I feel like at my age, men who are single (for whatever reason they’re single is inconsequential) are viewed as bachelors. But women my age are seen as failures or screw-ups. And I realize right or wrong, this is how society sees it. Bobby says the playing field levels at forty, when people also start to wonder what’s wrong with a single dude that he can’t get married.
Rather than going on about whether it’s right or wrong there’s a gender bias (bias of any kind is hard to prove as right or wrong, because they’re perceptions, and our perceptions are our reality), I’d rather hit on a few reasons I personally am single, and how I prefer being single to married.

Required work:
1. Return the part of the passage on being single from "Rather than going" to "single to married.".
2. In the passage on being single, at what age does Bobby say the playing field levels?
3. Sum up the passage on being single in two sentences.

Dataset rows:

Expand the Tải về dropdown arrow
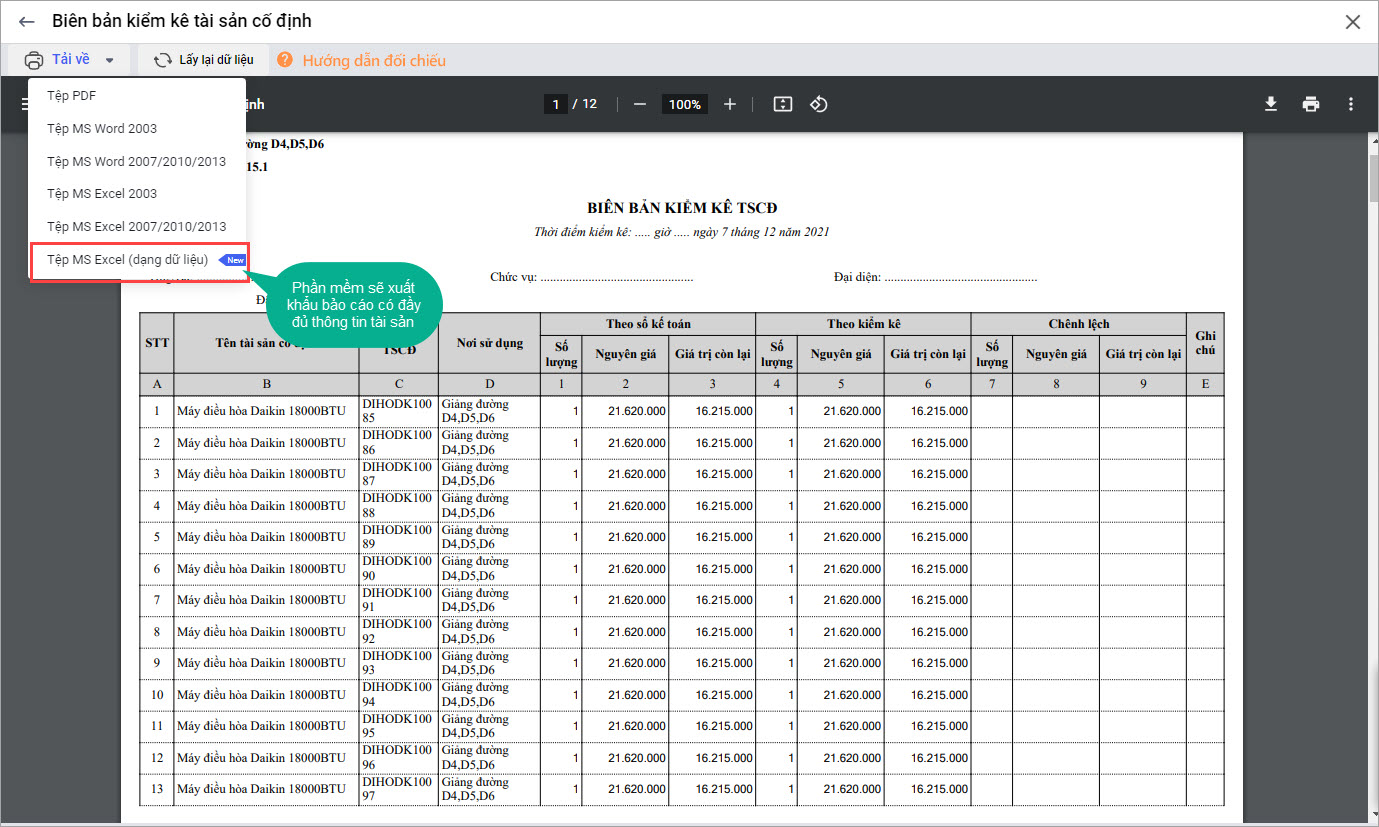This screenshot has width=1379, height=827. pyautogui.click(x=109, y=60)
...
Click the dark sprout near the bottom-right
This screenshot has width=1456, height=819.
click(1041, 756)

Task-by-task outputs:
1.
Rather than going on about whether it’s right or wrong there’s a gender bias (bias of any kind is hard to prove as right or wrong, because they’re perceptions, and our perceptions are our reality), I’d rather hit on a few reasons I personally am single, and how I prefer being single to married.

2. At forty.

3. The writer feels that at their age, single men are seen as bachelors while single women are seen as failures, and notes Bobby's view that things even out at forty. Rather than arguing over whether this gender bias is right or wrong, the writer chooses to give a few personal reasons for being single and for preferring it to marriage.